Work required ▸
Everything from the line containing "Task: Open the browser extensions puzzle icon" through the line containing "The image size is (1568, 441)." should be repeated exactly, and nothing else from the data.

Entries provided ▸
= = =
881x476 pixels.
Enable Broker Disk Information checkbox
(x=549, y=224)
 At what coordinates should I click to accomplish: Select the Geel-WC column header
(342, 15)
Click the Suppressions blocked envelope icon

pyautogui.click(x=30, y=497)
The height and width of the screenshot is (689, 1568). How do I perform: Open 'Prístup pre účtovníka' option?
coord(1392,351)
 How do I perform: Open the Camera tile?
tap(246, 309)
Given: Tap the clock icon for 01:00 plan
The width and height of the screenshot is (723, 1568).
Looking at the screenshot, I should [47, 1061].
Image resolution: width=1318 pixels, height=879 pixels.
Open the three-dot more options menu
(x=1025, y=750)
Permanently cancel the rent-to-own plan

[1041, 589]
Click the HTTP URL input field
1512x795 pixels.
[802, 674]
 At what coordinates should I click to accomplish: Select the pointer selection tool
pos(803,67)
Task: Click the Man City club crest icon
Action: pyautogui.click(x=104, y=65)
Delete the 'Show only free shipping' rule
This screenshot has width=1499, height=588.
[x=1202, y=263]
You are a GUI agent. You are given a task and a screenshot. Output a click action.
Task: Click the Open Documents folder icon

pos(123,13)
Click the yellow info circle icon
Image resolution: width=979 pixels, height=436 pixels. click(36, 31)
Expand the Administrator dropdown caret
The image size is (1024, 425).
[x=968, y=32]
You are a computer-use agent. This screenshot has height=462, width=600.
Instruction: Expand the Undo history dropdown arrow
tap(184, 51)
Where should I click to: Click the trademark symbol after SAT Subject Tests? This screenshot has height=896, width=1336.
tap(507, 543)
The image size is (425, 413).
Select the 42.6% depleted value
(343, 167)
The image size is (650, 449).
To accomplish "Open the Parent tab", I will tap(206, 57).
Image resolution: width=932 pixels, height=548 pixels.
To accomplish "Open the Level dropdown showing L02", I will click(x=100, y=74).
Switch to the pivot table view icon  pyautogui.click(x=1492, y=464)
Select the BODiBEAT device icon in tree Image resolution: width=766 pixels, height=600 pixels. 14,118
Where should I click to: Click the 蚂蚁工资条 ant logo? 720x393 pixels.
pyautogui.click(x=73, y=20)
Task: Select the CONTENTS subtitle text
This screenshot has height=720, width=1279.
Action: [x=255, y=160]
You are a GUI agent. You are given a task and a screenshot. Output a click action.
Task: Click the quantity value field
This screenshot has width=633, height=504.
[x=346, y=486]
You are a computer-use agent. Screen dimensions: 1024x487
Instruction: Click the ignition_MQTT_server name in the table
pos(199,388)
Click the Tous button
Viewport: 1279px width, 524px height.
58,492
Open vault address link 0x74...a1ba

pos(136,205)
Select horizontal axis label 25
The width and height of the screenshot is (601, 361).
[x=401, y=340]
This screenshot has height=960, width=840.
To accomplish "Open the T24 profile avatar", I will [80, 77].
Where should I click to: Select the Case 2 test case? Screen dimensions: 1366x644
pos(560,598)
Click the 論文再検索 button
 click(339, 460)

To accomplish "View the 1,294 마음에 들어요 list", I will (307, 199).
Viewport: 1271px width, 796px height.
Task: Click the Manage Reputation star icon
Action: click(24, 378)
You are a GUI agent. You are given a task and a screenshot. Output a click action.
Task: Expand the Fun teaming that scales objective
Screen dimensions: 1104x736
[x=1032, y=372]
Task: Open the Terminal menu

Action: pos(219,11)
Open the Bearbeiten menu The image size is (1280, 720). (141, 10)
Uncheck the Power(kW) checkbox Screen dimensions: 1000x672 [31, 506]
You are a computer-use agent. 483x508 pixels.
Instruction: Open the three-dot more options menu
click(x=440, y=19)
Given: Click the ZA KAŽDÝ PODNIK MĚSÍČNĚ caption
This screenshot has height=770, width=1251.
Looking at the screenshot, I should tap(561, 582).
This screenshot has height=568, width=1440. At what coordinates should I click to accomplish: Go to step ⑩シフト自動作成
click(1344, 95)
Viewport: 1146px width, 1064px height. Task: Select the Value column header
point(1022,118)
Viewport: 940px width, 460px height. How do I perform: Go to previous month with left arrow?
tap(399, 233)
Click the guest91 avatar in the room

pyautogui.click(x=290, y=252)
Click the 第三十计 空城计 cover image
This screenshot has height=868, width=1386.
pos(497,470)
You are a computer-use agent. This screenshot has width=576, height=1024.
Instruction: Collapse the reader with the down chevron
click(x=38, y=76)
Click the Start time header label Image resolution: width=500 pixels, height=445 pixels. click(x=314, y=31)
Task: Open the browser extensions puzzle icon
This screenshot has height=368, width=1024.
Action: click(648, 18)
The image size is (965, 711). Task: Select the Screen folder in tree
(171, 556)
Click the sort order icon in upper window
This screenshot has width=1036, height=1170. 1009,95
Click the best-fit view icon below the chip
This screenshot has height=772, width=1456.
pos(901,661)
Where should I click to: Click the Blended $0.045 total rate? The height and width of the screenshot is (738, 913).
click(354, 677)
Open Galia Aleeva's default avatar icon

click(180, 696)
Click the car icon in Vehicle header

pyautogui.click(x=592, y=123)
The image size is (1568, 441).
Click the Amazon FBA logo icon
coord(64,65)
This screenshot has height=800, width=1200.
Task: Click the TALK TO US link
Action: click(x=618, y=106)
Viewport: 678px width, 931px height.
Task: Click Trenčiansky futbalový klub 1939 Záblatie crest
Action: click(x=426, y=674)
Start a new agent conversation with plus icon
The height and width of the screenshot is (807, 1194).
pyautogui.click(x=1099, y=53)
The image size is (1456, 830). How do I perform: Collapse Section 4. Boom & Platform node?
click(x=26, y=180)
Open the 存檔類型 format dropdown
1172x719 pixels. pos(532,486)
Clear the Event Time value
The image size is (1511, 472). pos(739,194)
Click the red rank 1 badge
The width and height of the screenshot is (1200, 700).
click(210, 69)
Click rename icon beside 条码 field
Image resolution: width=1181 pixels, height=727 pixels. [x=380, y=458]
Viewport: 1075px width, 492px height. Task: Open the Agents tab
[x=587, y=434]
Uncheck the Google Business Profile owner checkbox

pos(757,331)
= = =
Response ▸
Task: Open the browser extensions puzzle icon
This screenshot has height=368, width=1024.
Action: click(648, 18)
The image size is (965, 711). Task: Select the Screen folder in tree
(171, 556)
Click the sort order icon in upper window
This screenshot has width=1036, height=1170. 1009,95
Click the best-fit view icon below the chip
This screenshot has height=772, width=1456.
pos(901,661)
Where should I click to: Click the Blended $0.045 total rate? The height and width of the screenshot is (738, 913).
click(354, 677)
Open Galia Aleeva's default avatar icon

click(180, 696)
Click the car icon in Vehicle header

pyautogui.click(x=592, y=123)
The image size is (1568, 441).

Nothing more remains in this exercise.